The factors related to the change in the levels of job strain scores of the family physicians with respect to these two subgroups are given in Table 2. In the analysis of the factors affecting the change according to these subgroup, it was determined that there was no relation between the change and age, gender, marital status, having children, occupational title, institution of employment, time spent in the profession, being in contact with positive individuals during the pandemic process, having sufficient information about COVID-19 disease and the change in working hours during the pandemic.
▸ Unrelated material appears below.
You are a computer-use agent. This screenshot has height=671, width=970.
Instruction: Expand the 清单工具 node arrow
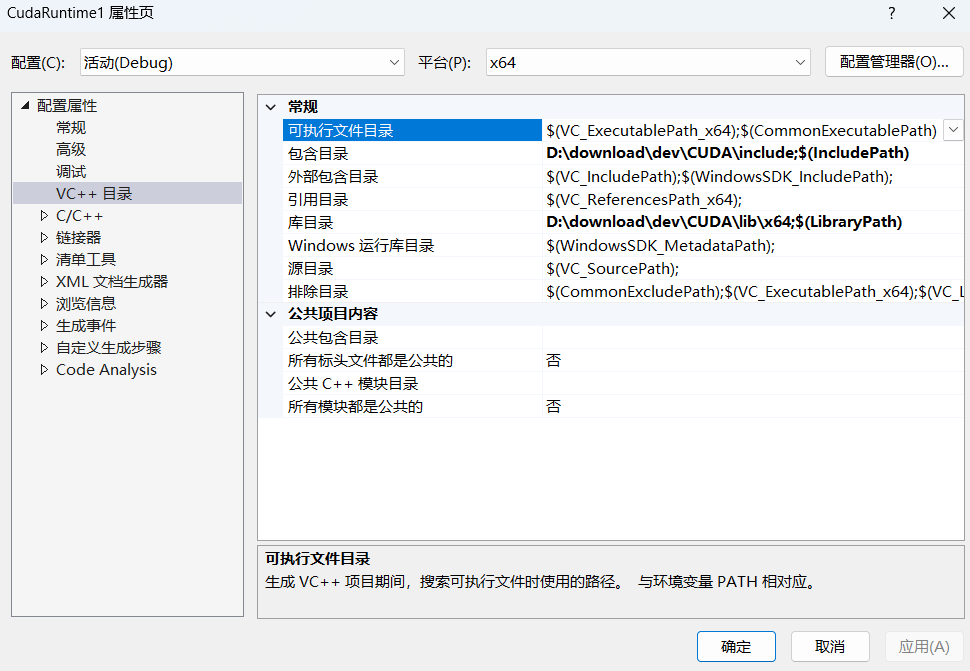44,260
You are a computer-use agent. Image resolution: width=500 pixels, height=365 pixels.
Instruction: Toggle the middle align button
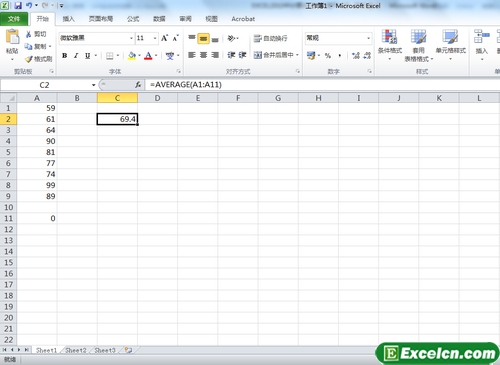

In the examination of the subgroups of job strain scores, the first subgroup workload sub-dimension average before the pandemic was 3.37 ± 0.47 (min 1.60, max 4.80), while the average after the pandemic was 3.39 ± 0.52 (min 1.80, max 4. 80). During the pandemic, the number of family physicians whose workload dimension mean score increased was 187 (41.7%), while the number of family physicians with decreasing or not changing workload was 261 (58.3%). It was found that workload dimension change before and after pandemic increased significantly (p = 0.000). When the factors affecting the increase in the workload dimension were analyzed, they were found to be significantly higher in younger age family physicians (25-29 age group) than other age groups (p = 0.022).Family physicians, who indicated that the workload dimension increased, were family physicians who stated that they were provided and used personal protective equipment adequately (p = 0.001; p = 0.033, respectively).The physicians whose workload dimension increased were significantly higher in the family physician group who stated that their working hours increased (p = 0.049). Family physicians whose workload dimension increased were the family physicians whose sleep quality deteriorated and their anxiety level increased during the pandemic (p = 0.000; p = 0.000, respectively).
When the control dimension, which is the second sub-dimension of the job strain scale was examined, the 'Control' sub-dimension of the job strain before the pandemic was 3.39 ± 0.51 (min 1.67, max 4.67), while this average rose to 3.40 ± 0.53 after the pandemic. (min 1.67, max 5.00) This increase was statistically significant (p = 0.000). The number of family physicians whose control sub-dimension mean score increased was 131 (29.2%). This sub-dimension score increase was significantly higher in family physicians who thought that they were not provided with adequate protective equipment during the pandemic process and in family physicians who did not find their own personal protective equipment sufficient (p = 0.007; p = 0.022, respectively).
The third subgroup of the job strain scale, the 'Social support' dimension was 3.81 ± 0.56 (min 1.5, max 5.0) before the pandemic, while it regressed to 3.59 ± 0.63 (min 1.5, max 5.0) after the pandemic. The decrease in the social support sub-dimension of the job strain scale was statistically significant (p = 0.000). The number of family physicians whose social support sub-dimension scores increased was only 38 (8.5%). Those whose mean score of the social support sub-dimension of the scale increased were mostly married (p = 0.002).
In the pandemic process, there was no significant relationship between anxiety levels and job strain burden of the participants (p = 0.962), while there was a significant positive relationship between impaired sleep quality and increased job strain burden (p <0.001). No significant relation was found between impaired sleep quality and anxiety level increase in the pandemic process (p = 0.403).